::: Source material :::

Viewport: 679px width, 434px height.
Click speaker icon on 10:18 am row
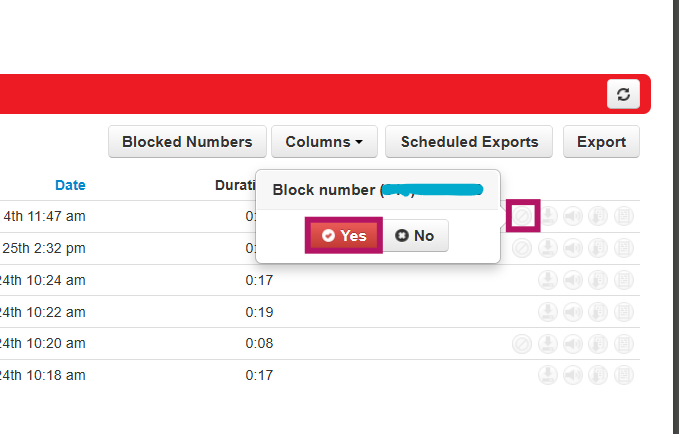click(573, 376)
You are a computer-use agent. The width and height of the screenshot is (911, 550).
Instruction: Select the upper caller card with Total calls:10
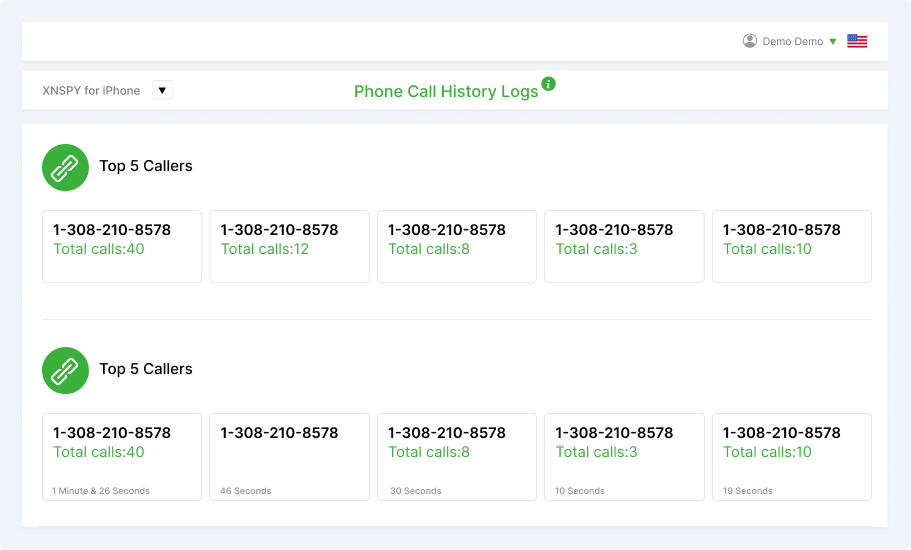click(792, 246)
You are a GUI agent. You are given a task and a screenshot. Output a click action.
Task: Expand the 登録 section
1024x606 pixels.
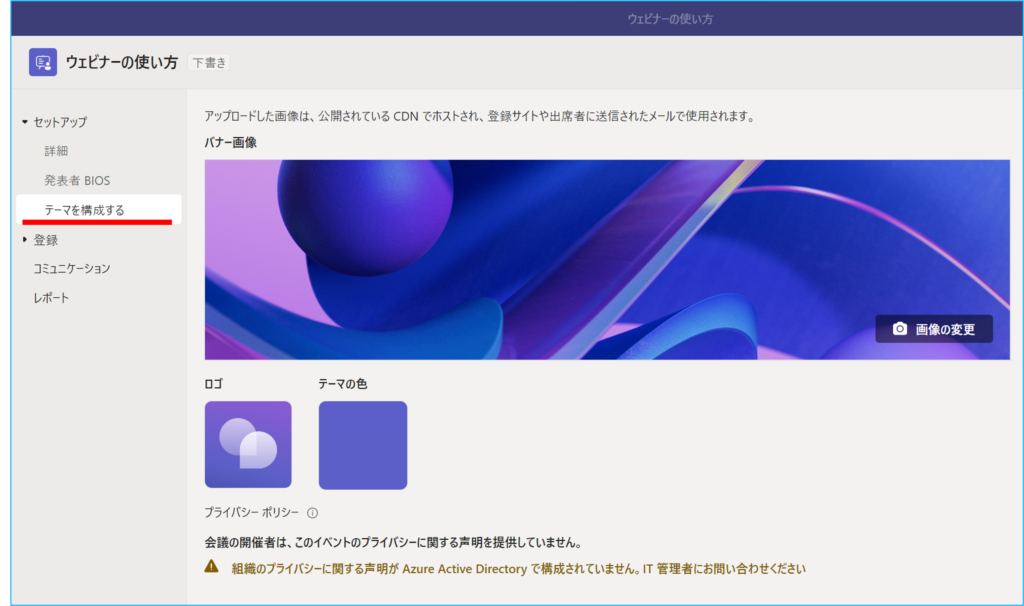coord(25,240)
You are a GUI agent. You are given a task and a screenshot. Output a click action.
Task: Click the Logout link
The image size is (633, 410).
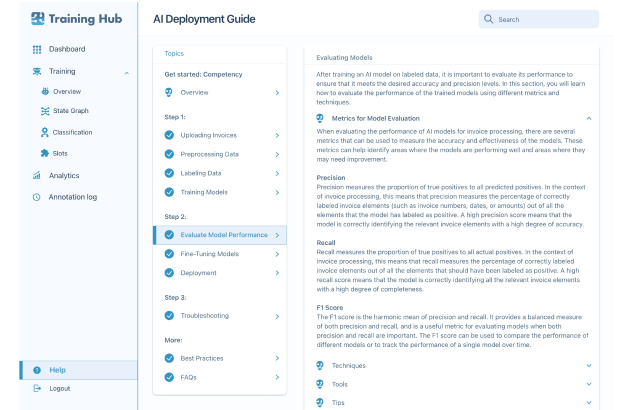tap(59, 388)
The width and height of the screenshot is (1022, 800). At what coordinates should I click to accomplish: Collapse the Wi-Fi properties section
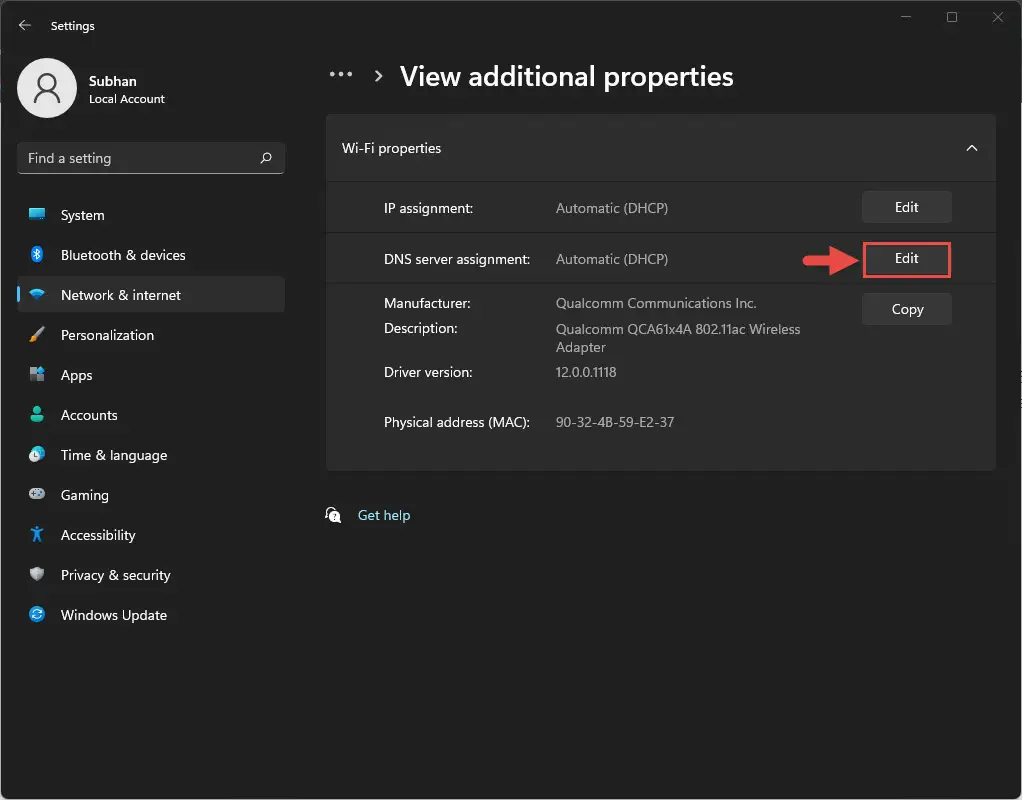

:::

Task ::
Put each line of the entries above into a Markdown table with the columns Row and Line, numbering the rows and skipping blank lines. Omit the pictures from your answer.

Output of the exercise ::
| Row | Line |
|---|---|
| 1 | Viewport: 679px width, 434px height. |
| 2 | Click speaker icon on 10:18 am row |
| 3 | click(573, 376) |
| 4 | You are a computer-use agent. The width and height of the screenshot is (911, 550). |
| 5 | Instruction: Select the upper caller card with Total calls:10 |
| 6 | click(792, 246) |
| 7 | You are a GUI agent. You are given a task and a screenshot. Output a click action. |
| 8 | Task: Expand the 登録 section |
| 9 | 1024x606 pixels. |
| 10 | coord(25,240) |
| 11 | You are a GUI agent. You are given a task and a screenshot. Output a click action. |
| 12 | Task: Click the Logout link |
| 13 | The image size is (633, 410). |
| 14 | tap(59, 388) |
| 15 | The width and height of the screenshot is (1022, 800). At what coordinates should I click to accomplish: Collapse the Wi-Fi properties section |